5. William did not inherit from his father-in-law, Edward Bosworth; and his wife, only 5 schillings from her father, who left only that same small amount to her brother Jonathan, who go t nor more because of his Baptist beliefs..

6. Today this part of Rehoboth is almost the same bounds as the east side of Pawtucket, RI. The former Rehoboth, MA, is now partly in East Providence, RI, and partly in Pawtucket, RI. The sequence is that there first was the area known as Seconet or Seekonk. In 1645 Seconet became the town of Rehoboth. The town of Rehoboth purchased land to the north of the land of William Bucklin, which land was known as the "North Purchase". Attleboro , mentioned in some records in connection with the Bucklin family, became a separate town when it separated from Rehoboth in 1694 as the North Purchase land. Attleboro exchanged land with Rehoboth in 1710. Pawtucket, at first a part of Massachusetts, joined Rhode Island in 1862.

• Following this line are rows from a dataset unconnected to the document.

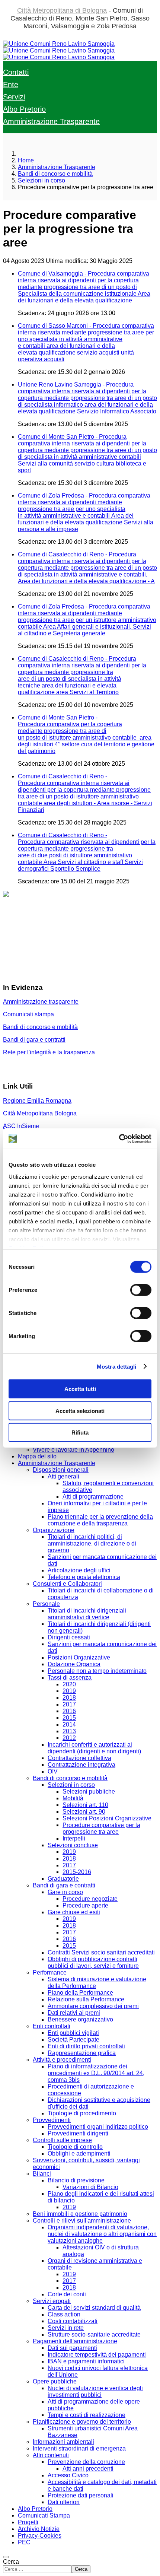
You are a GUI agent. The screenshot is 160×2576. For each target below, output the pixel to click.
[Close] (6, 2557)
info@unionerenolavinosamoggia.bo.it (53, 933)
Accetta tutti (80, 1389)
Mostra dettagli (117, 1366)
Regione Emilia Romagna (37, 1101)
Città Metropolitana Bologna (40, 1113)
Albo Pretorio (24, 109)
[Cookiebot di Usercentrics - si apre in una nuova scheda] (118, 1138)
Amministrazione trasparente (41, 1001)
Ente (10, 84)
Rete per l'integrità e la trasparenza (49, 1052)
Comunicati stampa (28, 1014)
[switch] (140, 1290)
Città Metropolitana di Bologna (62, 10)
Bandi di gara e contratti (34, 1039)
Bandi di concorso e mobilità (40, 1027)
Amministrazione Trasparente (51, 121)
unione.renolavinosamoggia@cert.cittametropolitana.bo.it (78, 973)
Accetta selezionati (80, 1410)
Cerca (11, 2561)
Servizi (14, 97)
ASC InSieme (21, 1126)
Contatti (16, 72)
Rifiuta (80, 1432)
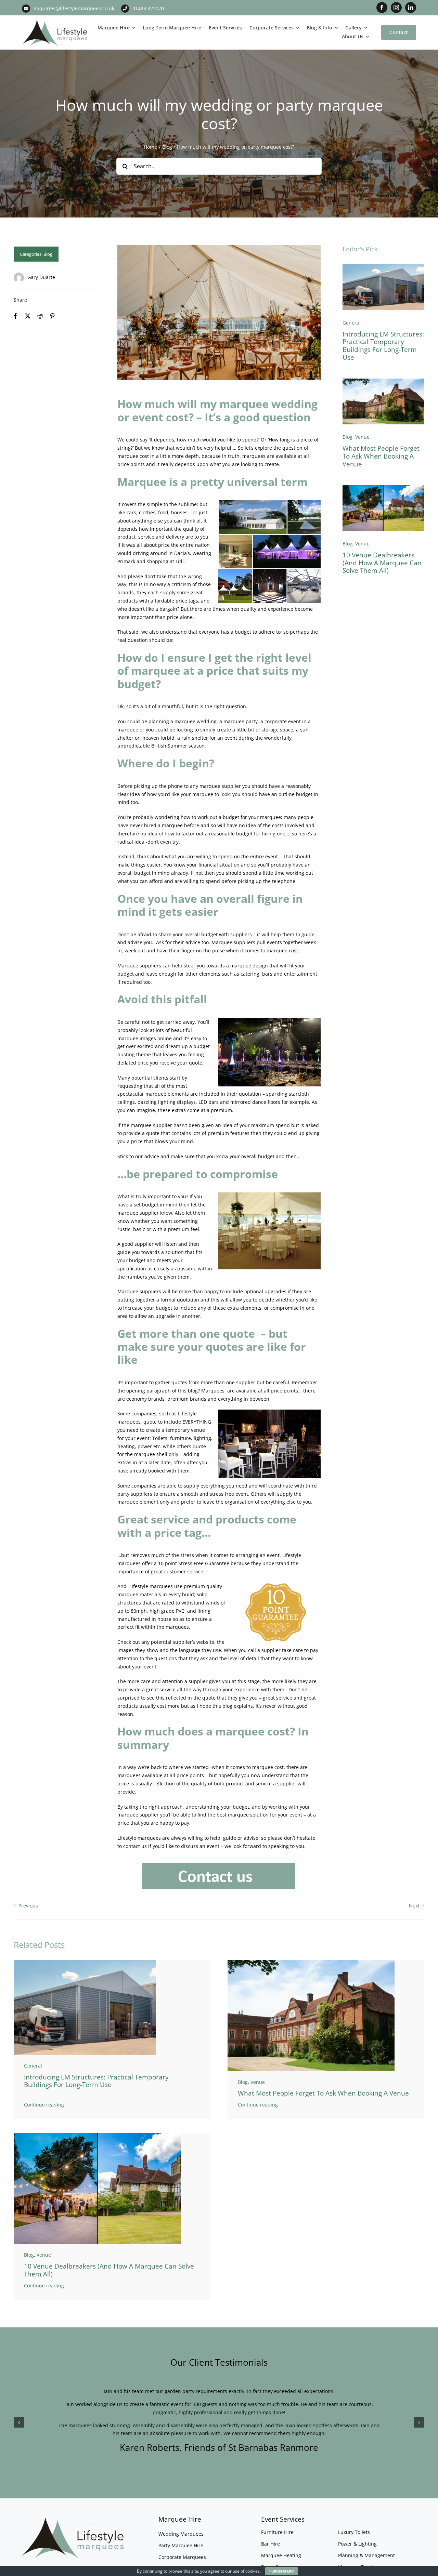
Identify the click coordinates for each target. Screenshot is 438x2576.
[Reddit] (40, 316)
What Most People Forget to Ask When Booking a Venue (381, 456)
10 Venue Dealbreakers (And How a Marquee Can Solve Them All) (382, 563)
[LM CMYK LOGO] (55, 20)
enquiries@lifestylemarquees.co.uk (74, 8)
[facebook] (381, 7)
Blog (47, 254)
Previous (28, 1905)
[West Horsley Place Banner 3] (383, 381)
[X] (28, 316)
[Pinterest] (52, 316)
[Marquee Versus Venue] (383, 487)
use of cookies (246, 2571)
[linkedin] (410, 7)
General (352, 322)
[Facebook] (15, 316)
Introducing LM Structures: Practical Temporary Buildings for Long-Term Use (383, 346)
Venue (362, 437)
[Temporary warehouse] (383, 266)
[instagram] (396, 7)
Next (414, 1905)
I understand (281, 2571)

7. JBS Webmaster note: see footnote 11, re brother in law Jonathan.

8. Later, in 1694, the North Purchase area would be established as Attleboro, in Bristol County, Massachusetts, with about 180 inhabitants.

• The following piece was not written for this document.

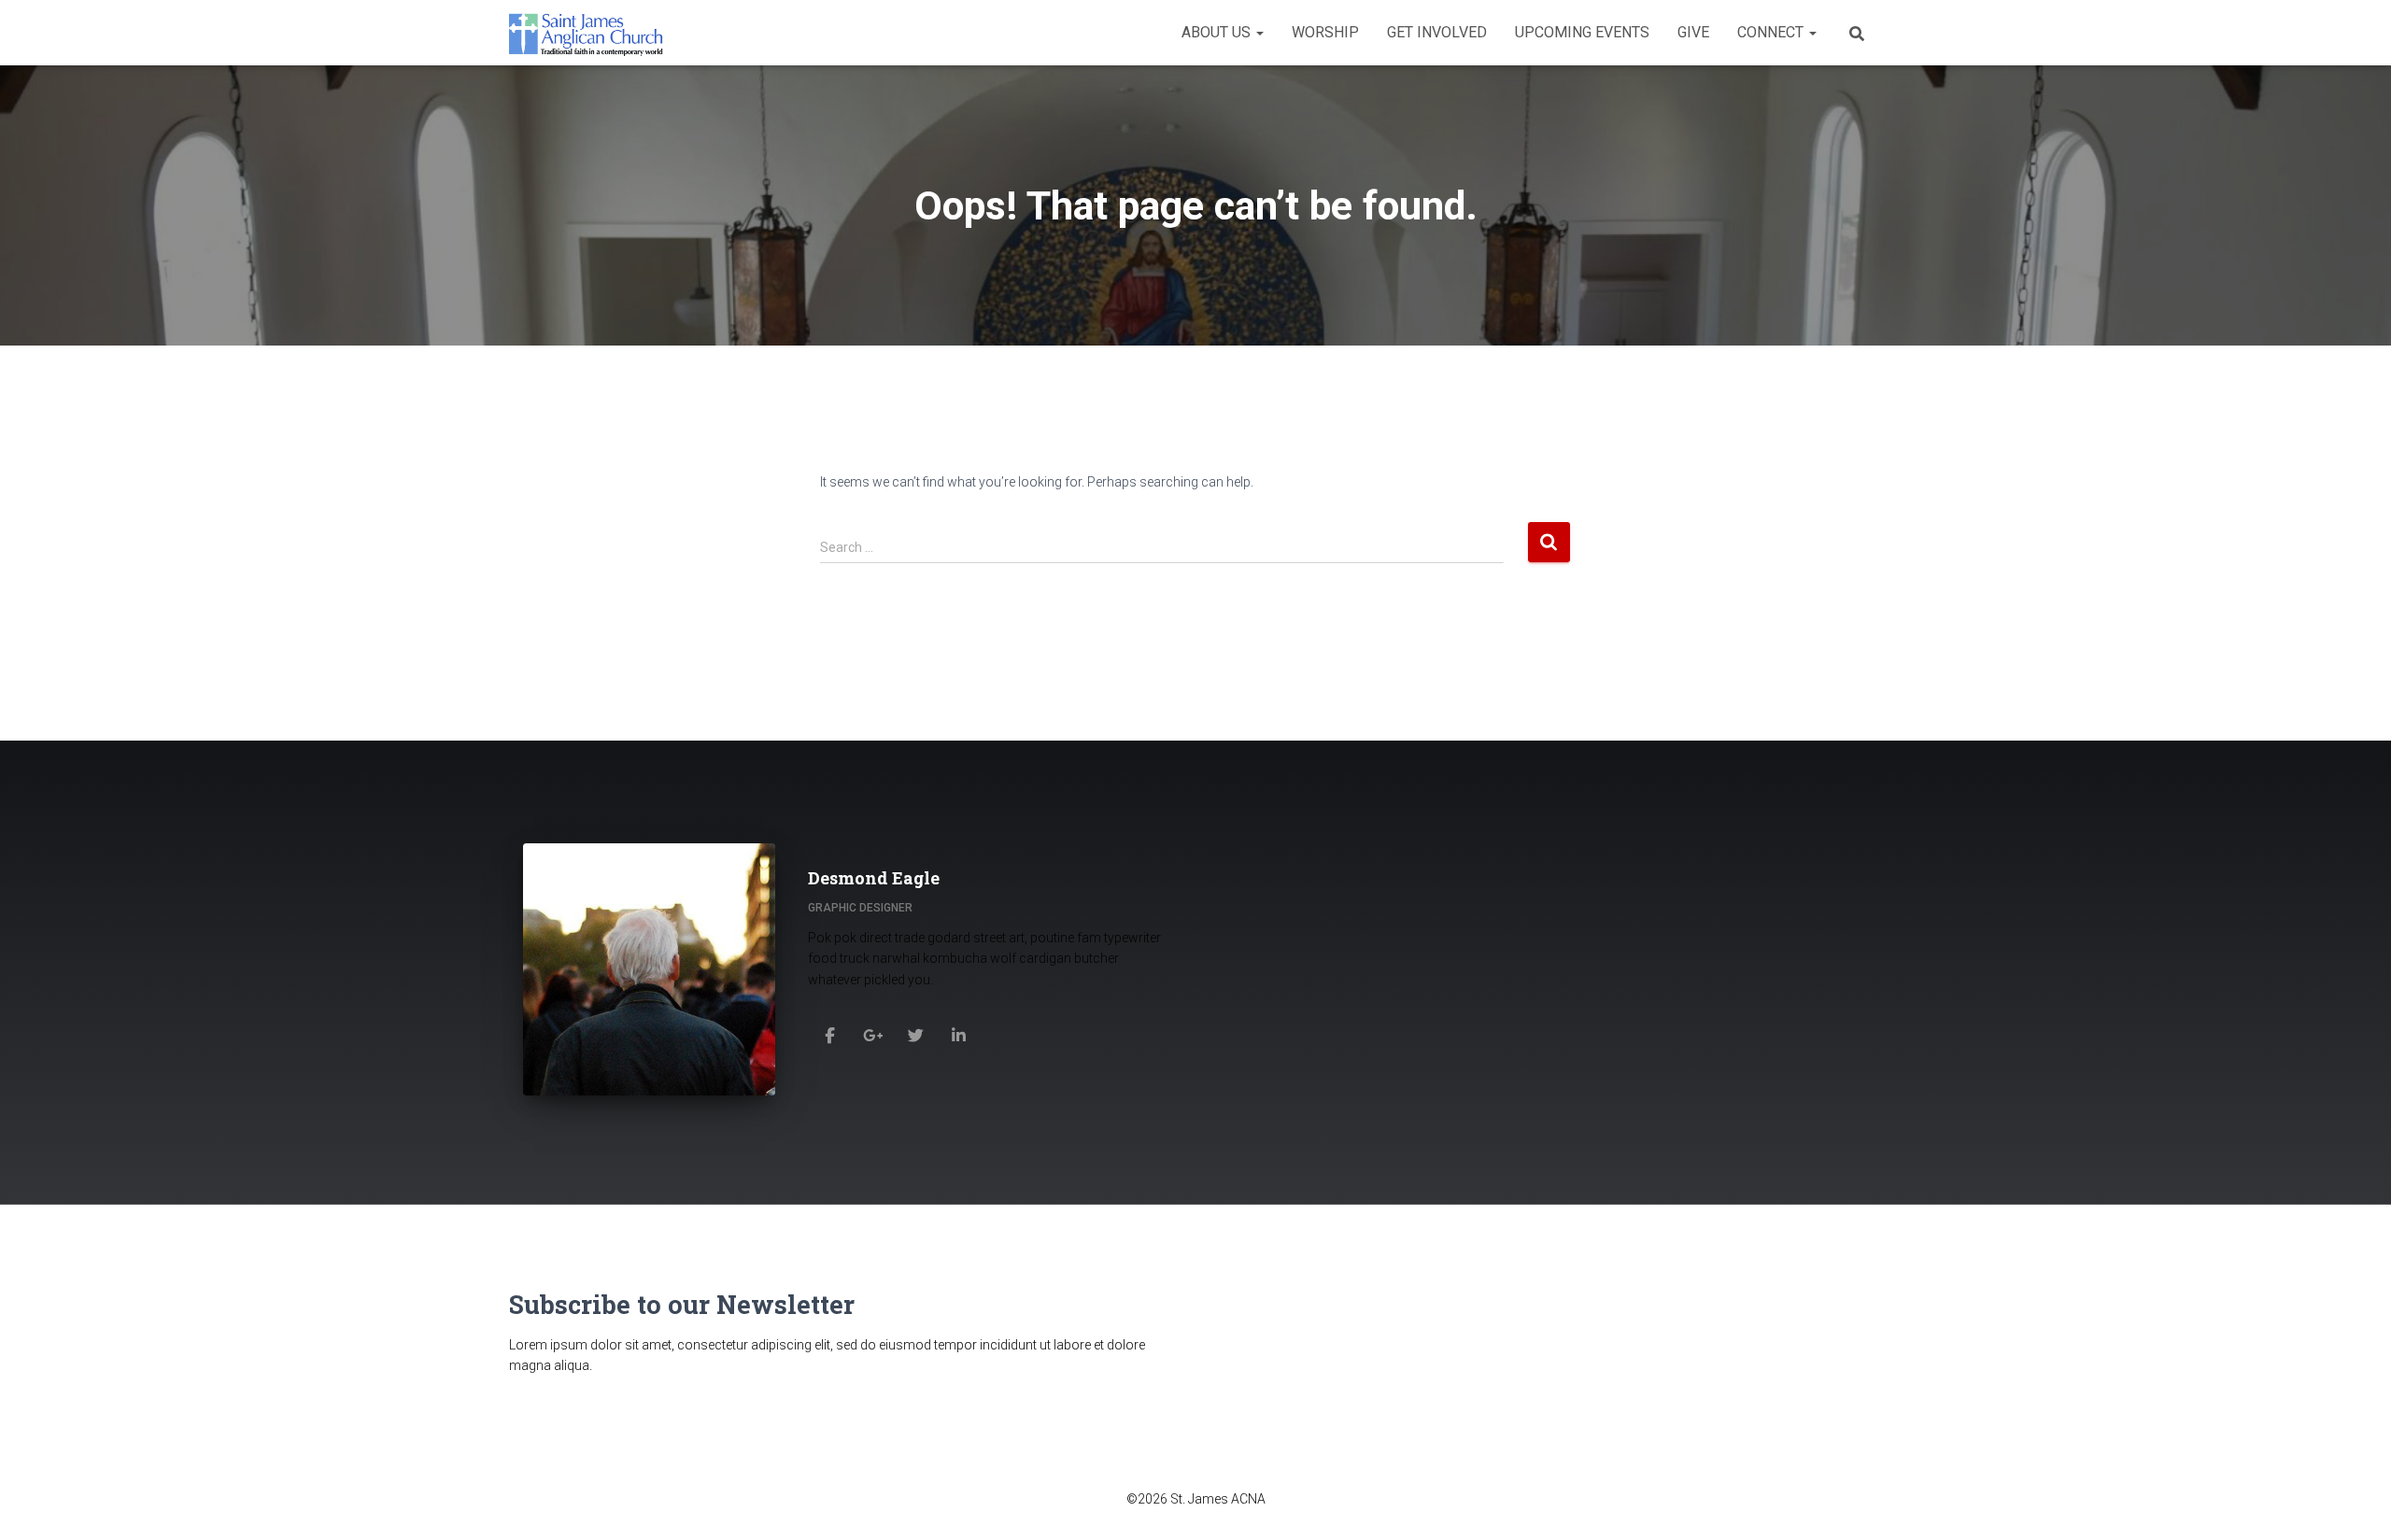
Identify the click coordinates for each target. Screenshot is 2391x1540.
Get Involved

9. JBS Webmaster note: Generally William had about two miles of river frontage and ½ mile in depth back from the shoreline.

10. The area would someday, after the building of Slater's Mill, gain notoriety as the beginning point of the Industrial Revolution.

11. JBS Webmaster footnote: brother in law Jonathan, who seems to have been geographically near the moves of William in the 1635 - 1670 period, also was a Baptist. Jonathan even gave up inheriting from his father for this beliefs, his father stating: "but for ... Jonathan he shall have nothing to do with anything I have except he decline from that opinion of the Anabaptists which he now holds ..."

12. In 1620 when the English first settled in New England, relations between the Indians and the colonists were friendly. Massasoit, sachem of the Wampanoag tribe, brought food to sustain the newcomers through their first winter and helped them adjust to life in this strange, new world. As more and more colonists flooded into New England, strains in the relationship began to appear. The English were convinced that the various tribes should be under colonial control. Unless the Indians were willing to surrender their independence, conflict was inevitable. Finally, in 1675, the battle was joined. Massasoit's son, Metacomet, called Philip by the English, led his tribe into a final struggle.

In 1676, the battle was over. Philip was slain, his body drawn and quartered, and his head paraded in triumph in Plymouth. Philip's son, Massasoit's grandson, was sold into slavery in Bermuda. The generosity of Massasoit toward the Puritans in 1620 indirectly resulted in the enslavement of his grandson 56 years later.

Ingram has provided a Documents Events List of some of the sources drawn on for her story. In addition, generally  references and especially [References in brackets] on any page in this website are to books, or other materials, listed in  the Joseph Bucklin Society Library Catalog.]